──────── Materials provided ────────

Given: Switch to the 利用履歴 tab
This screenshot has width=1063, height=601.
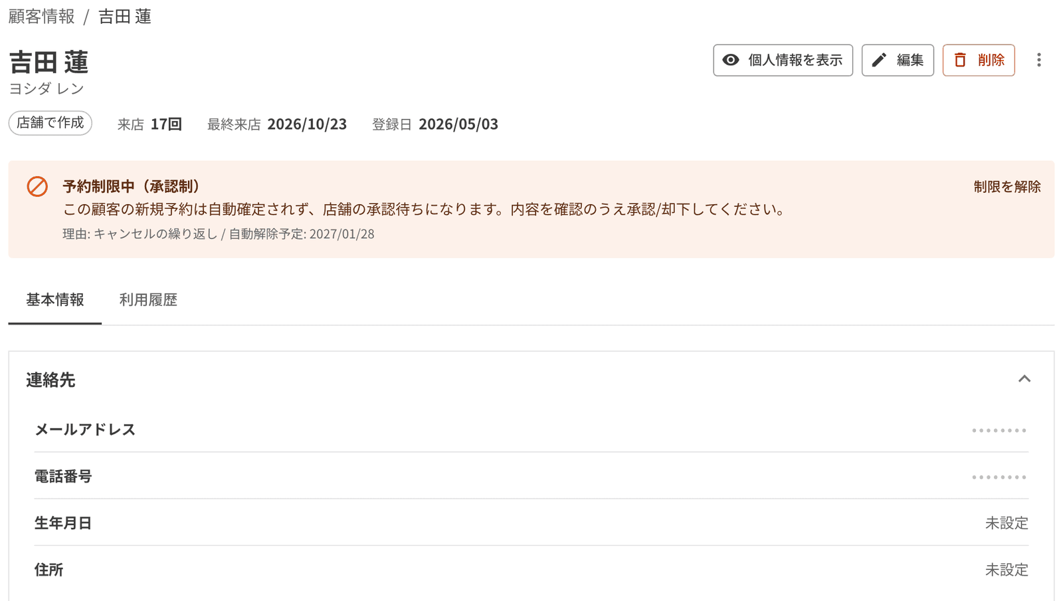Looking at the screenshot, I should pyautogui.click(x=148, y=300).
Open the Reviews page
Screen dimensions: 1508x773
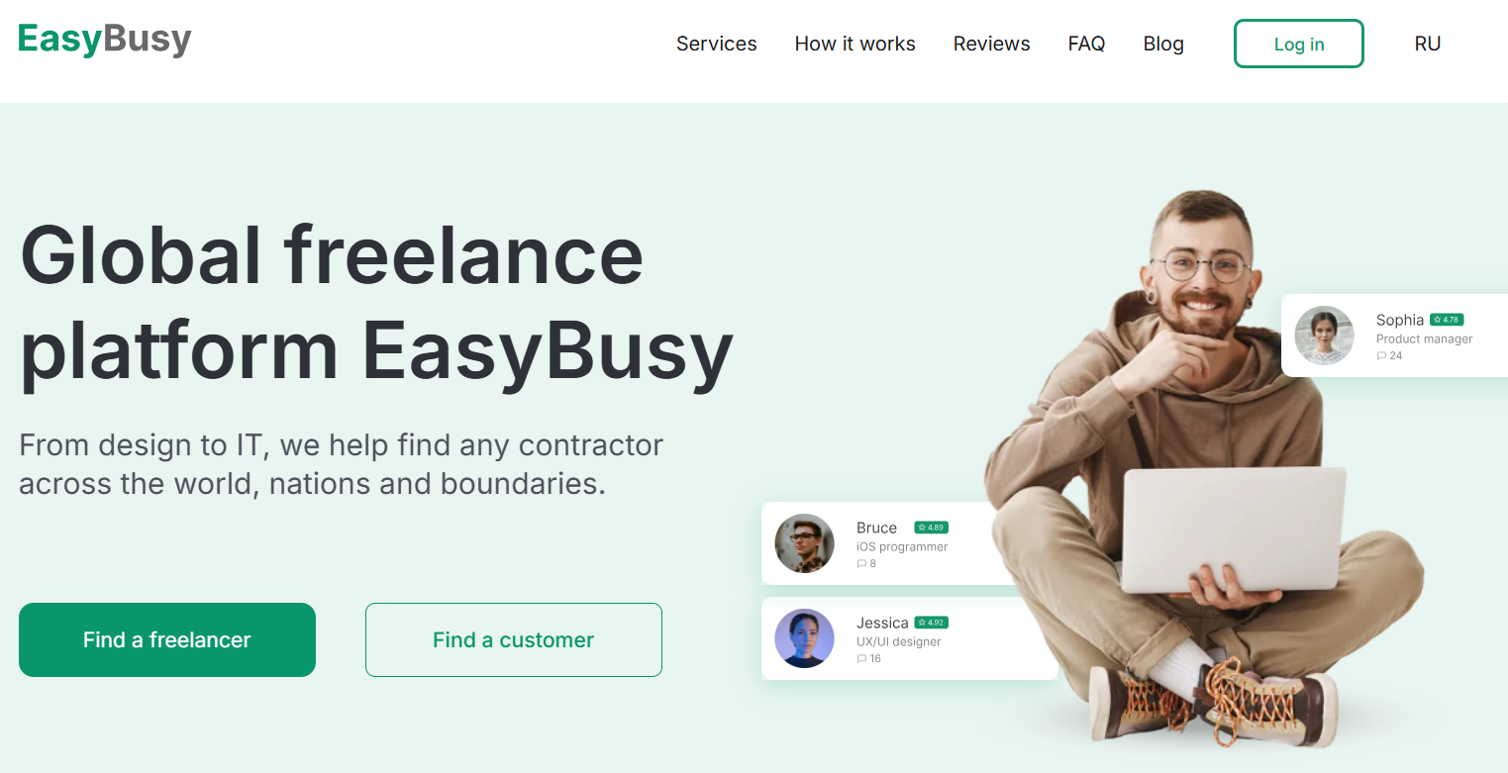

────────

* _Instructions for the task_: Repeat the material above in full and exactly, omitting the pictures.

* _Solution to this exercise_:
Given: Switch to the 利用履歴 tab
This screenshot has width=1063, height=601.
Looking at the screenshot, I should pyautogui.click(x=148, y=300).
Open the Reviews page
Screen dimensions: 1508x773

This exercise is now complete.